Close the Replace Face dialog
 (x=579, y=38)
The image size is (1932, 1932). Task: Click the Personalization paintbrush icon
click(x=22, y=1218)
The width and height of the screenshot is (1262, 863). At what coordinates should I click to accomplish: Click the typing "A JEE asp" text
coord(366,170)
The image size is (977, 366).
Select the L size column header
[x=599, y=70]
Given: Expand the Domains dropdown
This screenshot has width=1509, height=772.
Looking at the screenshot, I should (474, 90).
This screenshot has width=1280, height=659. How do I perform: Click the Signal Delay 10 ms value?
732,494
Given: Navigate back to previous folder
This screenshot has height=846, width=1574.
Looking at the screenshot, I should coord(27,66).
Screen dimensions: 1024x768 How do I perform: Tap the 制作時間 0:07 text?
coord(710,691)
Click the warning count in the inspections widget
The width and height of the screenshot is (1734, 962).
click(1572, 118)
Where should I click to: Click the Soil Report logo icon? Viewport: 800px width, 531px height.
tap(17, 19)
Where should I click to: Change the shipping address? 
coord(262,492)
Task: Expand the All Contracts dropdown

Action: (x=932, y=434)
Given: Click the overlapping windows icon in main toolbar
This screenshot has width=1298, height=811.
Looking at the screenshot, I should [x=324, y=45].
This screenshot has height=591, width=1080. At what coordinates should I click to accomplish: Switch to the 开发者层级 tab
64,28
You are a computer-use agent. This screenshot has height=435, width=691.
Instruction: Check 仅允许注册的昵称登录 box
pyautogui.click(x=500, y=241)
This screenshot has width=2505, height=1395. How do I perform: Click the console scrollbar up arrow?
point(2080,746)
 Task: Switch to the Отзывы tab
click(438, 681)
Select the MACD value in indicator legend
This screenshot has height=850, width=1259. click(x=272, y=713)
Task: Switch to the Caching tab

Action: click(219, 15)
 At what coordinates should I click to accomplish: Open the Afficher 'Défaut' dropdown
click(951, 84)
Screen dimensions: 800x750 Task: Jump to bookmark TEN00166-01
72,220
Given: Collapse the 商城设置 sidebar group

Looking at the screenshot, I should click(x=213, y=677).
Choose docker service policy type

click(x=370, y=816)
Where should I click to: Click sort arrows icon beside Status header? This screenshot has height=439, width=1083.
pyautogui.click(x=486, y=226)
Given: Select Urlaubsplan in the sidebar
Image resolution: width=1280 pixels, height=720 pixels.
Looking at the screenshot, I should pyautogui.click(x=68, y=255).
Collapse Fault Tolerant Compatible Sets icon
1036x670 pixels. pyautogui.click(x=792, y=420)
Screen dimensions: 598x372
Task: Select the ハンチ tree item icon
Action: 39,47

..............................

Edit the items above by changing each "Given:" to "Objective:" and leaving every other character as it is.

[SOLUTION]:
Close the Replace Face dialog
 (x=579, y=38)
The image size is (1932, 1932). Task: Click the Personalization paintbrush icon
click(x=22, y=1218)
The width and height of the screenshot is (1262, 863). At what coordinates should I click to accomplish: Click the typing "A JEE asp" text
coord(366,170)
The image size is (977, 366).
Select the L size column header
[x=599, y=70]
Objective: Expand the Domains dropdown
This screenshot has width=1509, height=772.
Looking at the screenshot, I should (474, 90).
This screenshot has width=1280, height=659. How do I perform: Click the Signal Delay 10 ms value?
732,494
Objective: Navigate back to previous folder
This screenshot has height=846, width=1574.
Looking at the screenshot, I should coord(27,66).
Screen dimensions: 1024x768 How do I perform: Tap the 制作時間 0:07 text?
coord(710,691)
Click the warning count in the inspections widget
The width and height of the screenshot is (1734, 962).
click(1572, 118)
Where should I click to: Click the Soil Report logo icon? Viewport: 800px width, 531px height.
tap(17, 19)
Where should I click to: Change the shipping address? 
coord(262,492)
Task: Expand the All Contracts dropdown

Action: (x=932, y=434)
Objective: Click the overlapping windows icon in main toolbar
This screenshot has width=1298, height=811.
Looking at the screenshot, I should [x=324, y=45].
This screenshot has height=591, width=1080. At what coordinates should I click to accomplish: Switch to the 开发者层级 tab
64,28
You are a computer-use agent. This screenshot has height=435, width=691.
Instruction: Check 仅允许注册的昵称登录 box
pyautogui.click(x=500, y=241)
This screenshot has width=2505, height=1395. How do I perform: Click the console scrollbar up arrow?
point(2080,746)
 Task: Switch to the Отзывы tab
click(438, 681)
Select the MACD value in indicator legend
This screenshot has height=850, width=1259. click(x=272, y=713)
Task: Switch to the Caching tab

Action: click(219, 15)
 At what coordinates should I click to accomplish: Open the Afficher 'Défaut' dropdown
click(951, 84)
Screen dimensions: 800x750 Task: Jump to bookmark TEN00166-01
72,220
Objective: Collapse the 商城设置 sidebar group

Looking at the screenshot, I should click(x=213, y=677).
Choose docker service policy type

click(x=370, y=816)
Where should I click to: Click sort arrows icon beside Status header? This screenshot has height=439, width=1083.
pyautogui.click(x=486, y=226)
Objective: Select Urlaubsplan in the sidebar
Image resolution: width=1280 pixels, height=720 pixels.
Looking at the screenshot, I should pyautogui.click(x=68, y=255).
Collapse Fault Tolerant Compatible Sets icon
1036x670 pixels. pyautogui.click(x=792, y=420)
Screen dimensions: 598x372
Task: Select the ハンチ tree item icon
Action: 39,47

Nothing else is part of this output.